Work required
Only the lines from the one that contains "The width and height of the screenshot is (190, 243)." through the end of the entries, both included, should be transcribed, exactly and without pictures.

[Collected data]
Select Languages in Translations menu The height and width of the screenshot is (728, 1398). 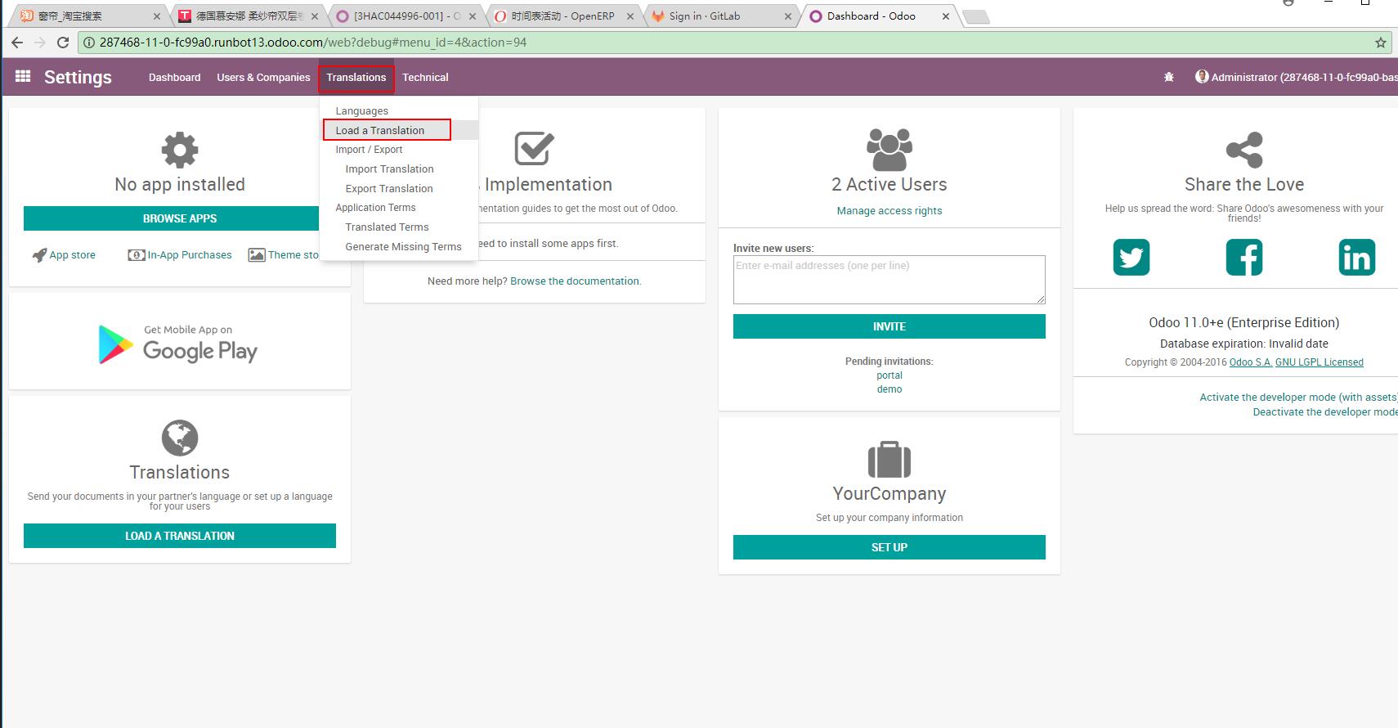click(x=361, y=110)
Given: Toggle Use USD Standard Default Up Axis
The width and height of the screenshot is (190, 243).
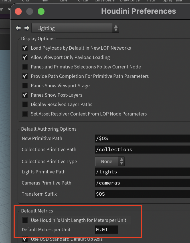Looking at the screenshot, I should (x=25, y=239).
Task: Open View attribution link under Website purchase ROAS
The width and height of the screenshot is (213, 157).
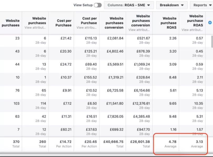Action: tap(192, 30)
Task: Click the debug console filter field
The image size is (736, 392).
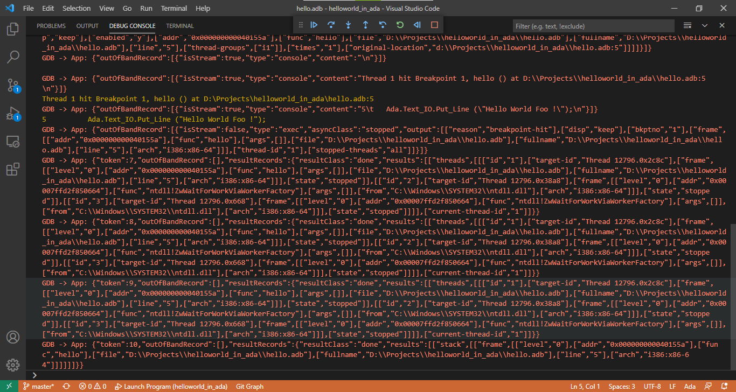Action: (593, 25)
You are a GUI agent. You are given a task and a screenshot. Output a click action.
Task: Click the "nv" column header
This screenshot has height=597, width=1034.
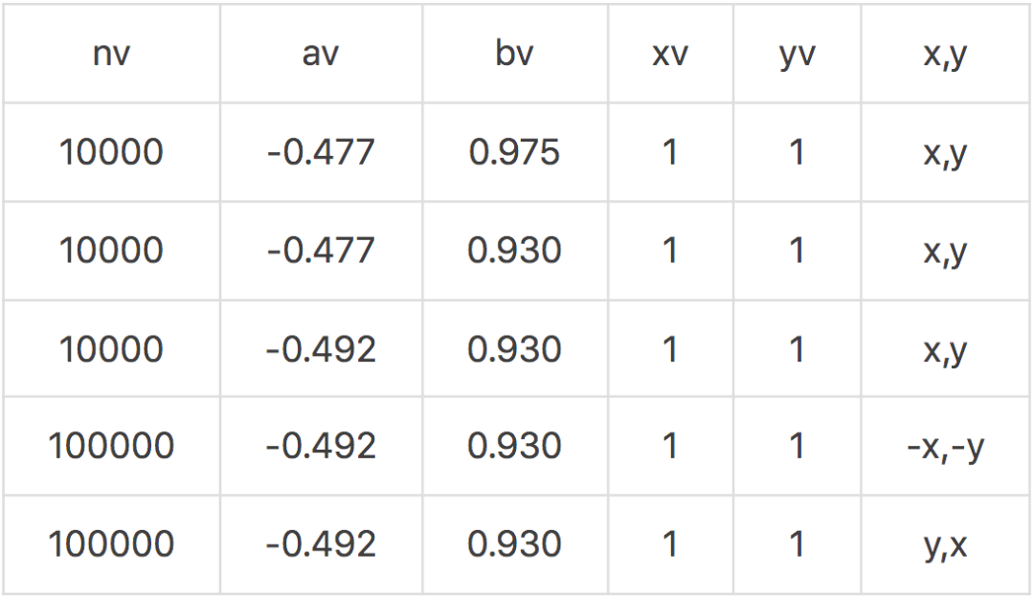point(111,55)

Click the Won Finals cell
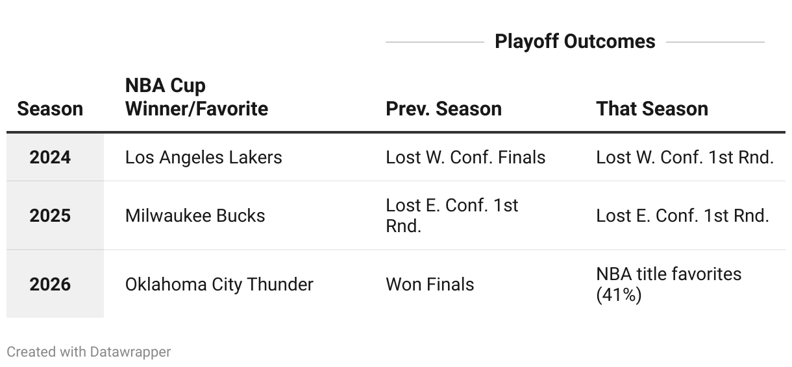pos(430,284)
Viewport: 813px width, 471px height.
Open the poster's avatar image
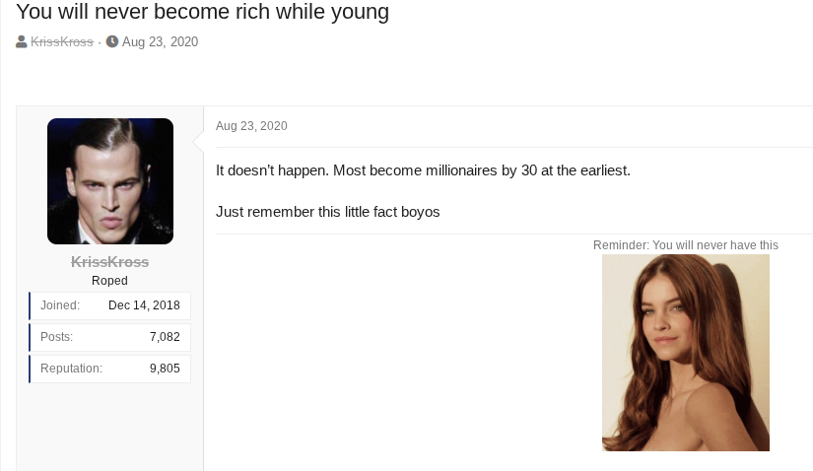click(110, 181)
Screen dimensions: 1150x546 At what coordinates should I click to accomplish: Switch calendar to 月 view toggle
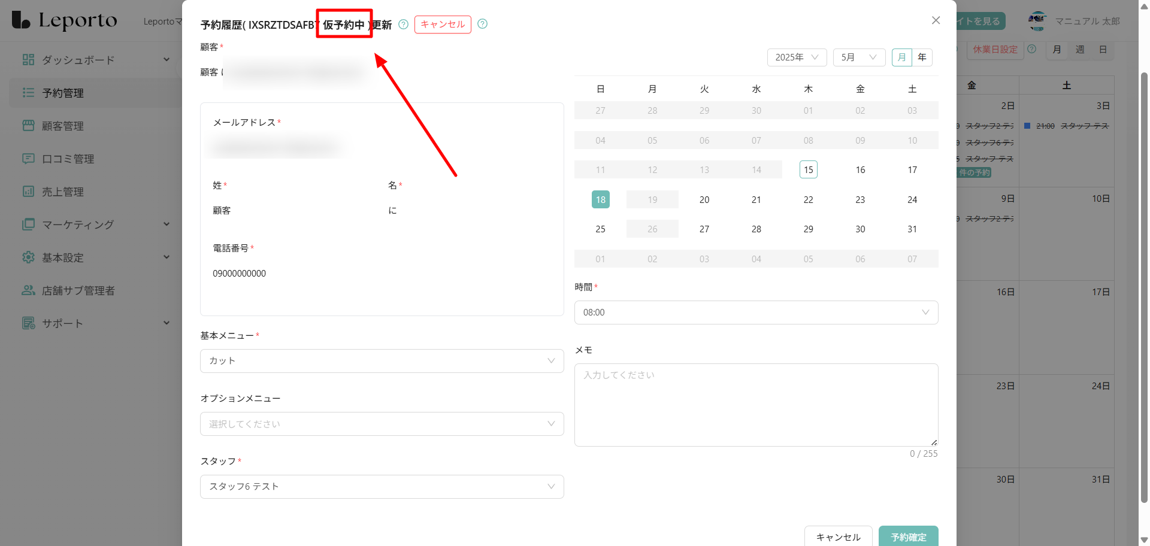(x=902, y=57)
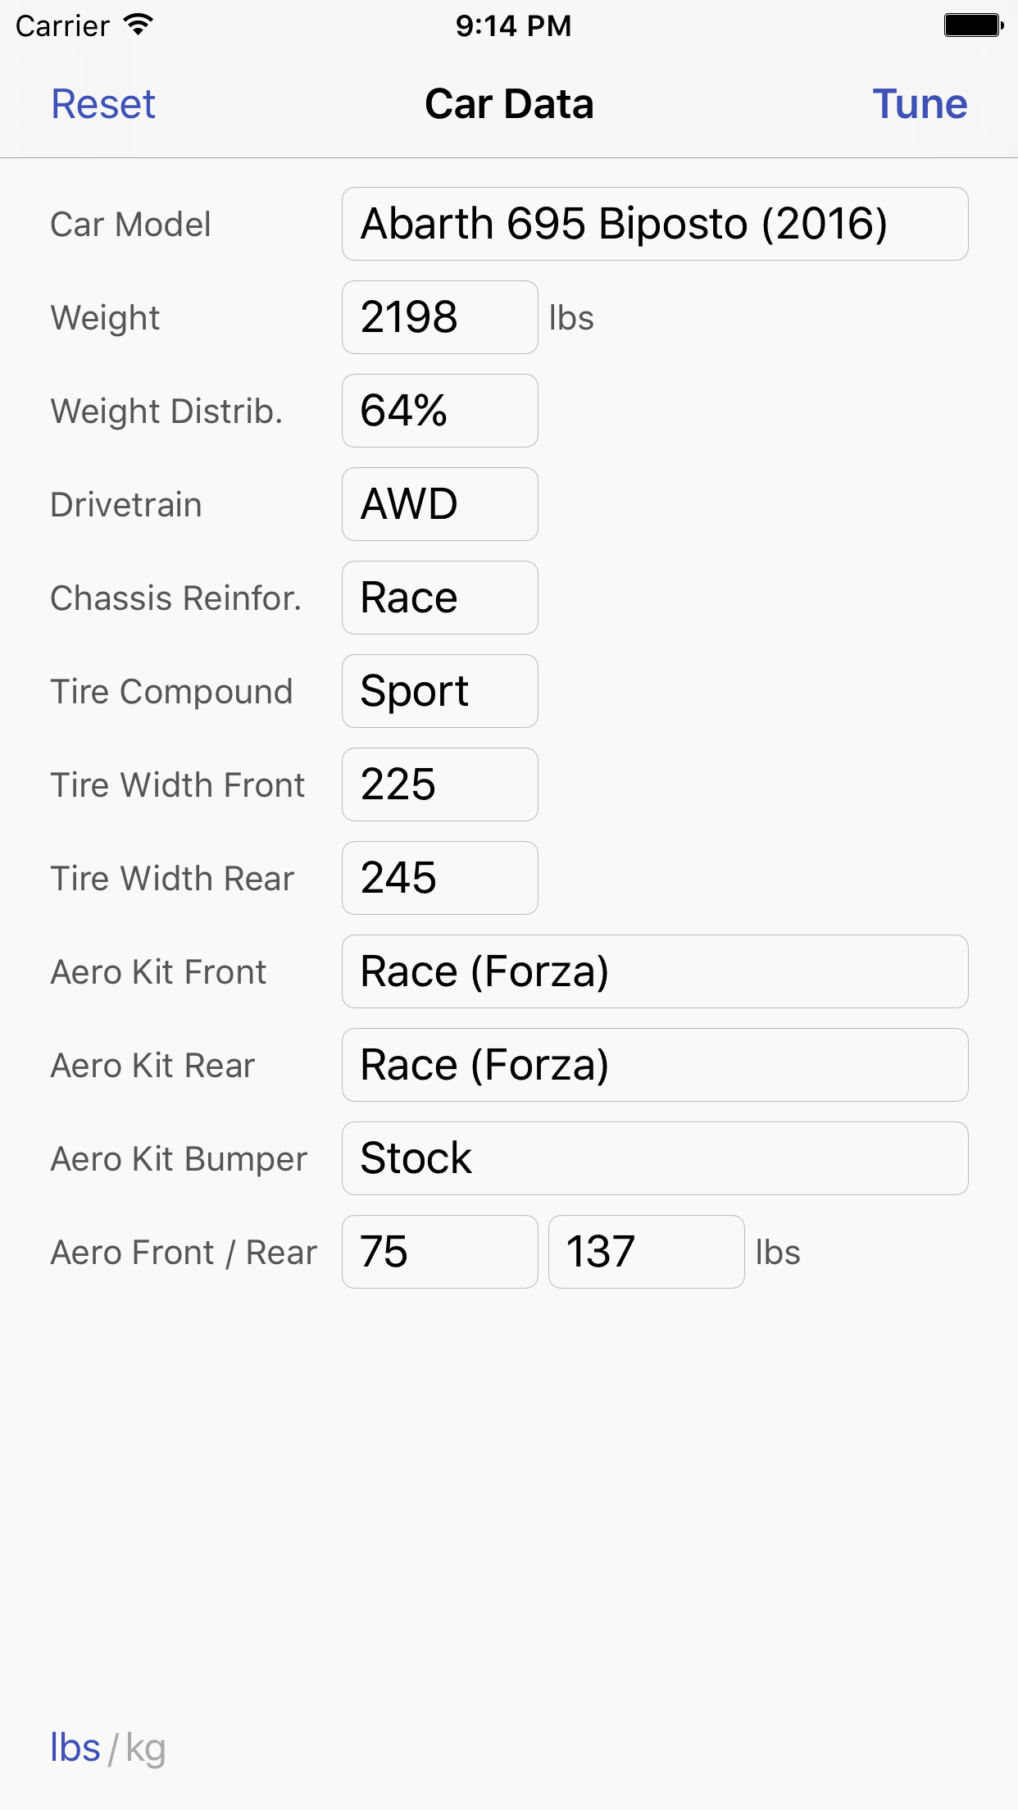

Result for this exercise
The width and height of the screenshot is (190, 243).
Looking at the screenshot, I should (x=25, y=239).
Task: Open View attribution link under Website purchase ROAS
The width and height of the screenshot is (213, 157).
Action: tap(192, 30)
Task: Click the debug console filter field
The image size is (736, 392).
Action: (593, 25)
You are a GUI agent. You are given a task and a screenshot. Output a click action.
Task: Click the "nv" column header
This screenshot has height=597, width=1034.
point(111,55)

Click the Won Finals cell
pos(430,284)
Viewport: 813px width, 471px height.
Open the poster's avatar image
click(110, 181)
Screen dimensions: 1150x546 At what coordinates should I click to accomplish: Switch calendar to 月 view toggle
(x=902, y=57)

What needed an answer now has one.